Exercise => After locating "Expand the left sidebar with chevron" in the listing below, copy that line and each one after it exactly, ending with the line that has "Given: Open 定期購入商品の確認 menu item".

Material shown =>
_ _ _ _ _ _ _
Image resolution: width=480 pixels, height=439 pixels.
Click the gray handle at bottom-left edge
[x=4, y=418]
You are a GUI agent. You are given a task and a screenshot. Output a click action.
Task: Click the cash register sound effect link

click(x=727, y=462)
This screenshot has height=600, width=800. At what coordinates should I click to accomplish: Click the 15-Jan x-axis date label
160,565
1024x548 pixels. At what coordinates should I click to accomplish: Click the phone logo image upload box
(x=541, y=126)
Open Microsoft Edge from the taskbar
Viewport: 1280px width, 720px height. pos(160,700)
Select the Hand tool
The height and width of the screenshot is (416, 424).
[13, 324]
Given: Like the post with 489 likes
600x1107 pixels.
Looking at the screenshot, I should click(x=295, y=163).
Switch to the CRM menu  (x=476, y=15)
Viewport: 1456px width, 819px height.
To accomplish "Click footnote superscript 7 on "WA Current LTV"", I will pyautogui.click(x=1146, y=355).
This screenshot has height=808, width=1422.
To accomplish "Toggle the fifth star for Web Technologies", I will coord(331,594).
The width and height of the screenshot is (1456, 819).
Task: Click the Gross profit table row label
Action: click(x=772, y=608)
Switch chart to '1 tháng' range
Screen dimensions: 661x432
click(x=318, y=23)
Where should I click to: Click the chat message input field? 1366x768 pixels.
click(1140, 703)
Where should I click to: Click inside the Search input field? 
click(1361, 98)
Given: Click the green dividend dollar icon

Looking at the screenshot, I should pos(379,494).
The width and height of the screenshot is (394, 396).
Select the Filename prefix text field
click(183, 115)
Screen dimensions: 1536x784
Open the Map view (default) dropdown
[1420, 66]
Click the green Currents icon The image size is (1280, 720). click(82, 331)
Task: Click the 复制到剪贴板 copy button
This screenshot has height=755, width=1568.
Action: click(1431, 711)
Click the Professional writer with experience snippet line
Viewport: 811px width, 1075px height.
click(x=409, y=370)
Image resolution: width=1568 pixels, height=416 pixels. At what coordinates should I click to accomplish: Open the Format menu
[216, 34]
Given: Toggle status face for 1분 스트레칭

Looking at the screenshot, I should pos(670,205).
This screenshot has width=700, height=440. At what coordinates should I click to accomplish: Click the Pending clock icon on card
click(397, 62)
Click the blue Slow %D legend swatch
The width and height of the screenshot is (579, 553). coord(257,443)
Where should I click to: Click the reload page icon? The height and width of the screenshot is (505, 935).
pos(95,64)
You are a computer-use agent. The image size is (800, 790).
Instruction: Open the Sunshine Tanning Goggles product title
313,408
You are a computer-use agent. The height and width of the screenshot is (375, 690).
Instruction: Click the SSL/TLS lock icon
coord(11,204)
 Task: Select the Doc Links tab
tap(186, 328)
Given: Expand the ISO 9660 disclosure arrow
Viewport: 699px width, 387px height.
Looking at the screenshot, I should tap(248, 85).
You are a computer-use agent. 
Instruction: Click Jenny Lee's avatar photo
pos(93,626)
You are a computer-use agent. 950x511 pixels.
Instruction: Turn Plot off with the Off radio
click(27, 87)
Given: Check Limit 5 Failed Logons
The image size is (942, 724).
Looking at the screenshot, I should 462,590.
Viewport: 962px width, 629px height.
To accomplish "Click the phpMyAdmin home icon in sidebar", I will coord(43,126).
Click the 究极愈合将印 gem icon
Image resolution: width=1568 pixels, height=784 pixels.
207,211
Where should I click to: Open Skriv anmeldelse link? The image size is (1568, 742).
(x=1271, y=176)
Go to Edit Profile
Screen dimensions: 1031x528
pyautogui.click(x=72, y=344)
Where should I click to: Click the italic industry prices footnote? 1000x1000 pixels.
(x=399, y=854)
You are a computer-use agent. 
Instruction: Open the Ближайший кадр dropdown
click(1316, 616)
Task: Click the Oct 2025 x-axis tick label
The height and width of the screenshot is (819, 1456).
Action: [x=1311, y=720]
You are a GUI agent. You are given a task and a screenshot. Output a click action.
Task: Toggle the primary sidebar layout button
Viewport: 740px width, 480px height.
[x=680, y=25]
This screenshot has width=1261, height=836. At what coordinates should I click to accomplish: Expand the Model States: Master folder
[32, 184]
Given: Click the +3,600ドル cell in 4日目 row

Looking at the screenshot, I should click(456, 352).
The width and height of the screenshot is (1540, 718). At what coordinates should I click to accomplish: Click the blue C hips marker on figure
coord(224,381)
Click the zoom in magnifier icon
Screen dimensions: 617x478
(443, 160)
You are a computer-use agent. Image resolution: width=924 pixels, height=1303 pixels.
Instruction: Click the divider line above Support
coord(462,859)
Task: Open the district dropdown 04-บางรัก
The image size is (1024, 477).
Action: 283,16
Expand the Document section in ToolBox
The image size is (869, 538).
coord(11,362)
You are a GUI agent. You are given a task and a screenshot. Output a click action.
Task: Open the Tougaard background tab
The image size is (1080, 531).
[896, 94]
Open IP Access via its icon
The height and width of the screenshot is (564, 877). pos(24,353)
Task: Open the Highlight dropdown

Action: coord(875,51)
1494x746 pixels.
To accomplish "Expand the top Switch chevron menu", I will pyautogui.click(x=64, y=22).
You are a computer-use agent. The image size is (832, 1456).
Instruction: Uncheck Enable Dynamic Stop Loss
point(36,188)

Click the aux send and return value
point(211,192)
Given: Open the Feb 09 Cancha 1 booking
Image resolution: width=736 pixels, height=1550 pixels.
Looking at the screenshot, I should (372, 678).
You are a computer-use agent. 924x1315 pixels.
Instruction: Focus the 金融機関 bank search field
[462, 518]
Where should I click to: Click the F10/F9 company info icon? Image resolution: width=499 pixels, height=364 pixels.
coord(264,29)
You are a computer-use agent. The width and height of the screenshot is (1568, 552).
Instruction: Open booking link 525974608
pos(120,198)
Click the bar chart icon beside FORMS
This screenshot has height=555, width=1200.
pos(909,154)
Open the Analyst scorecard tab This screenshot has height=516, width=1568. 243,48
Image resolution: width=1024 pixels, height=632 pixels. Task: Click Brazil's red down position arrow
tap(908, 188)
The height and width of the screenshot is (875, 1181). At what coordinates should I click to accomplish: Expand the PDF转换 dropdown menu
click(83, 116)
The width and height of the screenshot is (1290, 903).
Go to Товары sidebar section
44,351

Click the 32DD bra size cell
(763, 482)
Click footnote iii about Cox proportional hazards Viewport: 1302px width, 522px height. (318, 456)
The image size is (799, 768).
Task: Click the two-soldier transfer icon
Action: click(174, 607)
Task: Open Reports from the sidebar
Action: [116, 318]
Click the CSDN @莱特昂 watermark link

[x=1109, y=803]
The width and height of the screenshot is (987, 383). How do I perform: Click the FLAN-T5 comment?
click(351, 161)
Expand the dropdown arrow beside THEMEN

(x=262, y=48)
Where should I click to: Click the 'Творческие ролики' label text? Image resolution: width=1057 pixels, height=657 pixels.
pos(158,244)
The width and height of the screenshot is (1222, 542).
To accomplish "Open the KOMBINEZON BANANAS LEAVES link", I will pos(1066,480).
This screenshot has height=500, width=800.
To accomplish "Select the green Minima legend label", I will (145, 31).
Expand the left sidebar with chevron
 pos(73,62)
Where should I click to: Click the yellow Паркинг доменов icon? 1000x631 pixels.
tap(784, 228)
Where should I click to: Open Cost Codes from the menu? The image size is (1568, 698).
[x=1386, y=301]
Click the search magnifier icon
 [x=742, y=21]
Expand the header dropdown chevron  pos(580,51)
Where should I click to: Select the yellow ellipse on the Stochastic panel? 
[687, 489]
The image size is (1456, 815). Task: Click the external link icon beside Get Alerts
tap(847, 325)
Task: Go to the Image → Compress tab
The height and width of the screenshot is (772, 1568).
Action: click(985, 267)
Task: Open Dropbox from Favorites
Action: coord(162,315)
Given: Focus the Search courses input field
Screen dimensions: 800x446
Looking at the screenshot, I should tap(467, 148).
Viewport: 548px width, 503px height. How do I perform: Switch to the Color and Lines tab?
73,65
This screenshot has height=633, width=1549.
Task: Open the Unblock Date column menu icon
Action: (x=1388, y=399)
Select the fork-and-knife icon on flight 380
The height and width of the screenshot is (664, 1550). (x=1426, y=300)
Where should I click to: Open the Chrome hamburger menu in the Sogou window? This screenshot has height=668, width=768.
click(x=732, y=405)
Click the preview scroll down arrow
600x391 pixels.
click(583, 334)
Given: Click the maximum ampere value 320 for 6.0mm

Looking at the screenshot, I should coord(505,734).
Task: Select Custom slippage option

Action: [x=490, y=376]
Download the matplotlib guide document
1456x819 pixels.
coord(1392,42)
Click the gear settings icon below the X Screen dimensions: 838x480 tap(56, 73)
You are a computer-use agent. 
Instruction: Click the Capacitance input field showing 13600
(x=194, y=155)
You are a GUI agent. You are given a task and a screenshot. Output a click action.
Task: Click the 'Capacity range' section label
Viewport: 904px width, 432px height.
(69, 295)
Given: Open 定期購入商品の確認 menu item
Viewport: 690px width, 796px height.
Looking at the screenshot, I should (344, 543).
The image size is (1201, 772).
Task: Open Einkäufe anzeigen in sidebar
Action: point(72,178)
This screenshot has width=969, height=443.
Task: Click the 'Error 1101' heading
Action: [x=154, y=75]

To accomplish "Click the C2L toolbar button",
_ _ _ _ _ _ _
Exercise response =>
Expand the left sidebar with chevron
 pos(73,62)
Where should I click to: Click the yellow Паркинг доменов icon? 1000x631 pixels.
tap(784, 228)
Where should I click to: Open Cost Codes from the menu? The image size is (1568, 698).
[x=1386, y=301]
Click the search magnifier icon
 [x=742, y=21]
Expand the header dropdown chevron  pos(580,51)
Where should I click to: Select the yellow ellipse on the Stochastic panel? 
[687, 489]
The image size is (1456, 815). Task: Click the external link icon beside Get Alerts
tap(847, 325)
Task: Go to the Image → Compress tab
The height and width of the screenshot is (772, 1568).
Action: click(985, 267)
Task: Open Dropbox from Favorites
Action: coord(162,315)
Given: Focus the Search courses input field
Screen dimensions: 800x446
Looking at the screenshot, I should tap(467, 148).
Viewport: 548px width, 503px height. How do I perform: Switch to the Color and Lines tab?
73,65
This screenshot has height=633, width=1549.
Task: Open the Unblock Date column menu icon
Action: (x=1388, y=399)
Select the fork-and-knife icon on flight 380
The height and width of the screenshot is (664, 1550). (x=1426, y=300)
Where should I click to: Open the Chrome hamburger menu in the Sogou window? This screenshot has height=668, width=768.
click(x=732, y=405)
Click the preview scroll down arrow
600x391 pixels.
click(583, 334)
Given: Click the maximum ampere value 320 for 6.0mm

Looking at the screenshot, I should coord(505,734).
Task: Select Custom slippage option

Action: [x=490, y=376]
Download the matplotlib guide document
1456x819 pixels.
coord(1392,42)
Click the gear settings icon below the X Screen dimensions: 838x480 tap(56, 73)
You are a computer-use agent. 
Instruction: Click the Capacitance input field showing 13600
(x=194, y=155)
You are a GUI agent. You are given a task and a screenshot. Output a click action.
Task: Click the 'Capacity range' section label
Viewport: 904px width, 432px height.
(69, 295)
Given: Open 定期購入商品の確認 menu item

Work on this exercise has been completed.